**Extract to read:**

§ §

Church in Hertfordshire, England

St Mary's Church, Hemel Hempstead in Hertfordshire, England is the parish church of the town and its oldest place of worship. It is a Grade I listed building.

==History ==

A Saxon coffin was discovered in the churchyard in 1836, with an inscription on the lid claiming it to be that of King Offa of the Mercians. This supports speculation that a Saxon church once occupied the site. The coffin is unfortunately now lost.

Construction of the present building commenced in 1140 and the church was dedicated in 1150, although construction continued for another 30 years. It is not known why such a grand church was constructed in what at the time was a small hamlet.

The building is cruciform in shape, with a chancel (the first part to be built), a nave, south and north transepts, and a tower. A spire, at 200 feet one of the tallest in Europe, was added in the 14th century. It is topped by a gilded weather vane. A 19th-century vestry was added on the church's north-east corner. The church is built from the local clunch stone and flint with some addition of Roman bricks. The architecture is Norman throughout apart from porches added in the 14th and 15th centuries.

In 1302, a cell to Ashridge Priory was founded in Hemel Hempstead and the church had collegiate status until the Dissolution of the monasteries in 1536. A door at the base of the tower enabled the monks to access the church without having to mix with the townspeople.

§ §

**Exercise tasks:**
**A)** List every building material that the article on St Mary's Church says the church is built from.
**B)** Resume the article on St Mary's Church, picking up after its final sentence.

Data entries

§ §

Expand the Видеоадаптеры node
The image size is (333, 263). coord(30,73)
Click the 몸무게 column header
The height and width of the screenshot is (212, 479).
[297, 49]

§ §

**Answers below:**
**A)** Local clunch stone, flint, and Roman bricks.

**B)**
The church contains a memorial to Sir Astley Paston Cooper. It has an organ made by Walker organ, which was refurbished in 2008.

A ring of five bells was recorded in the reign of Edward VI. None of these remain and the present ring is of eight bells dating from 1590 to 1767. In 1950, as part of the church's 800th anniversary, the bells were retuned by Gillett and Johnston of Croydon and rehung on steel frames with completely new fittings. The eight bells are inscribed as follows:

1. (Treble) Lester and Pack – 1758

2. Lester and Pack – 1758

3. Chandler made me – 1688

4. Praise the Lord – 1633

5. Lawdate Domini – undated

6. God save King James – 1604

7. Sana Manet Christi – 1617

8. (Tenor) Lester and Pack – 1767

The font is original Norman, although surrounded by 19th-century decoration.